Snow crab, a luxury for restaurants and grocery stores around the world, is the most valuable fishery product in the province. In 2022, it accounted for about 61 per cent of the total annual fishery value and 2.3 per cent of the provincial GDP. Both numbers are slated to fall with the low prices and absence of catch.
According to the Department of Fisheries and Oceans, Canada is the world’s largest supplier of snow crab. Newfoundland lands more than half of the country’s catch.
Newfoundland’s crab fishery runs through what is known as a fleet separation setup, meaning producers that process the crab and harvesters that catch it are independent of one another. Producers, after buying crab from fishers at the provincially set price, must try to sell the crab for their own profit – which depends on market prices.
After soaring during the COVID-19 pandemic, crab demand has collapsed over the past year. Inflation and rising interest rates lead consumers to spend disposable income elsewhere, instead of on the premium seafood. In the valuable United States market, the final price has fallen more than US$10 a pound to reflect that. And stockpiles of crab still remain from last season.
Retailers, who are major buyers of crab, heavily influence the market price. For harvesters and producers, the “retailer doesn’t give a damn about what your cost paid is,” said seafood market analyst and researcher John Sackton.
Despite the conditions, harvesters in the other Atlantic provinces have fished through the season. Unlike the Fish, Food and Allied Workers, fishers who have decided to collectively hold out, those in other provinces are making individual choices about whether to fish at the low price.
Greg Pretty, president of the FFAW which represents approximately 10,000 harvesters in Newfoundland, has criticized the provincial government for refusing to help reach a resolution. He has also called for federal help as harvesters’ unemployment benefits from the off-season run dry.

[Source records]

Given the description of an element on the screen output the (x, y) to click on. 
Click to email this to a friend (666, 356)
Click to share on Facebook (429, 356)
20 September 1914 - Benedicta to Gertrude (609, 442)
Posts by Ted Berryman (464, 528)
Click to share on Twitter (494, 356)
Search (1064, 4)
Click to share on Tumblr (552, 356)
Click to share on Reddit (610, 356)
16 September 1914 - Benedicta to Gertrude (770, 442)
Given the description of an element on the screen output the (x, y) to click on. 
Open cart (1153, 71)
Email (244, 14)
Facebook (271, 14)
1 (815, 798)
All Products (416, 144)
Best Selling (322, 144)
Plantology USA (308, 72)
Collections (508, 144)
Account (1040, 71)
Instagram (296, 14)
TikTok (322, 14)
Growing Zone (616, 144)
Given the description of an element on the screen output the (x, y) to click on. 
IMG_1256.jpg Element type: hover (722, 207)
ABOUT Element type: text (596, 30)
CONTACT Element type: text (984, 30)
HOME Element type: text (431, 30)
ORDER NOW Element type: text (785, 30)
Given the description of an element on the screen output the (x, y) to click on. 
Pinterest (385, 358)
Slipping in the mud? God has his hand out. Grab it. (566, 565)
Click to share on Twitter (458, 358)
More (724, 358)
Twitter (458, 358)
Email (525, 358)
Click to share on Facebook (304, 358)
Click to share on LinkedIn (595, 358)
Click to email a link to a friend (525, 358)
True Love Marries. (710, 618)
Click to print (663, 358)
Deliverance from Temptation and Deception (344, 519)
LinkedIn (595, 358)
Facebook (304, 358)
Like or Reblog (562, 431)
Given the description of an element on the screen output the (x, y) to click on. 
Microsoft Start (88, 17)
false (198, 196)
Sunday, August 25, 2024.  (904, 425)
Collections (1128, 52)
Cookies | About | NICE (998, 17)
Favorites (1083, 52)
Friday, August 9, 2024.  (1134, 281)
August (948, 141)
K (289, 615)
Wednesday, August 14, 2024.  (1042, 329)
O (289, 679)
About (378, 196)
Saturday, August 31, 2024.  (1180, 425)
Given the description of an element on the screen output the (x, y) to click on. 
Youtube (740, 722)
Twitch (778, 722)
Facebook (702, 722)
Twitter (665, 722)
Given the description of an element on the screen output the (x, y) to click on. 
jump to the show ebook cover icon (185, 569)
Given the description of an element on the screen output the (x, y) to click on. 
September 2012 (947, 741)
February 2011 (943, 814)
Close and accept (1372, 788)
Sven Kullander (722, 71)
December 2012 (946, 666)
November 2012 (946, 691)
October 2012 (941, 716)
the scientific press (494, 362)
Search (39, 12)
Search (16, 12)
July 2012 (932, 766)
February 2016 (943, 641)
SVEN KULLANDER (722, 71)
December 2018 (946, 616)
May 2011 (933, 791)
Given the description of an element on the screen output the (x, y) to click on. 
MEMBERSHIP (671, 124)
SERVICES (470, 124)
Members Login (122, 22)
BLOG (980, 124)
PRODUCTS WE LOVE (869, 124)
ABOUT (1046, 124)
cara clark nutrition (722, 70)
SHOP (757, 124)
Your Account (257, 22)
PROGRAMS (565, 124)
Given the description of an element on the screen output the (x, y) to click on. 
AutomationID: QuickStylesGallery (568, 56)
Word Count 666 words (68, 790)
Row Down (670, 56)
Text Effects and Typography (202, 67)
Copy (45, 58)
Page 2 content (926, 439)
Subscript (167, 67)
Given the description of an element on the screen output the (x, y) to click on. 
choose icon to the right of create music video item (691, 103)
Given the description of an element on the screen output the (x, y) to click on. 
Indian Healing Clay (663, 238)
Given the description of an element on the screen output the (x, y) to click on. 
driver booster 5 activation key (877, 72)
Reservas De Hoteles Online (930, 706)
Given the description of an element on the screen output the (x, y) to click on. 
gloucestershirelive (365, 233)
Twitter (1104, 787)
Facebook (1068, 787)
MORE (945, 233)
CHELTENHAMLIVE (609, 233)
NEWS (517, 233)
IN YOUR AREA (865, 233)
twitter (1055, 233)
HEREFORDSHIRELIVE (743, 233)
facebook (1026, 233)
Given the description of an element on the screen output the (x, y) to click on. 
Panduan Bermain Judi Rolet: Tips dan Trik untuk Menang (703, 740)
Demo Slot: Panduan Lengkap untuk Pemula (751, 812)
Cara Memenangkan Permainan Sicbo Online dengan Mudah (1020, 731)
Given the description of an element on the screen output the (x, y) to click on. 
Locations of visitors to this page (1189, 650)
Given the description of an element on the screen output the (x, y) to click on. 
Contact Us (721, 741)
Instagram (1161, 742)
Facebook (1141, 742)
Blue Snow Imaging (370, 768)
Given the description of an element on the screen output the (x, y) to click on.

- _Your tasks_:
a) Reproduce word for word everything in the snow crab passage from "Retailers, who are" down to "off-season run dry.".
b) Answer these questions from the snow crab passage:
(i) What share of the province's total annual fishery value did snow crab account for in 2022?
(ii) By how much has the final price of crab fallen in the United States market?
(iii) About how many harvesters in Newfoundland does the FFAW represent?
c) Continue the snow crab passage, starting after its last sentence.

- _Answers to this exercise_:
a)
Retailers, who are major buyers of crab, heavily influence the market price. For harvesters and producers, the “retailer doesn’t give a damn about what your cost paid is,” said seafood market analyst and researcher John Sackton.
Despite the conditions, harvesters in the other Atlantic provinces have fished through the season. Unlike the Fish, Food and Allied Workers, fishers who have decided to collectively hold out, those in other provinces are making individual choices about whether to fish at the low price.
Greg Pretty, president of the FFAW which represents approximately 10,000 harvesters in Newfoundland, has criticized the provincial government for refusing to help reach a resolution. He has also called for federal help as harvesters’ unemployment benefits from the off-season run dry.

b)
(i) About 61 per cent.
(ii) More than US$10 a pound.
(iii) Approximately 10,000.

c)
In an April 13 statement, Mr. Pretty said the low set price – combined with the rising costs of fuel, bait and other supplies – would doom harvesters to fishing at a loss.
“The choice was made to go bankrupt at the wharf unless some movement can be made,” Mr. Pretty said. Along with losing income by not fishing, many harvesters risk missing debt payments on their boats and other equipment.
Mr. Pretty did not respond to multiple requests for comment.
Tensions between the FFAW and the trade association representing the fish producers continued rising as the crisis approached the four-week mark last week. In Newfoundland, producers and harvesters can appeal to the price-setting board if each side doesn’t feel the price is fair. However, the Association of Seafood Producers has chosen not to argue for a higher price, stating the market value of crab is too low to cover its own rising costs. The FFAW was upset by the stance, and has stated several times that the $2.20-a-pound price won’t work for harvesters.
In an interview, ASP executive director Jeff Loder said setting a higher price in Newfoundland than the low global prices would force the province’s processing facilities to incur a loss. They, too, face rising costs for their supplies.
“It’s not ideal, but it’s the same for harvesters. It’s not going to be the best year ever,” he said. “If we continue to fight over what at this point I think are less important things, we’re going to lose sight of the big picture.”
With the FFAW and Newfoundland government already at odds, provincial Fisheries Minister Derrick Bragg sent a letter to the FFAW to hold a secret ballot vote, in order to gauge how many harvesters are willing to fish at the current price. Mr. Pretty has rejected the suggestion, saying it undermines the union leadership.
Mr. Pretty said in a statement he views this crisis as “on par” with the collapse of the province’s cod fishery in 1992 – among the largest economic devastations in Canadian history.
Mr. Bragg echoed that concern in a media scrum last Thursday. “Since the [cod] moratorium in 1992, this is the most issues we’ve had in our fishery.”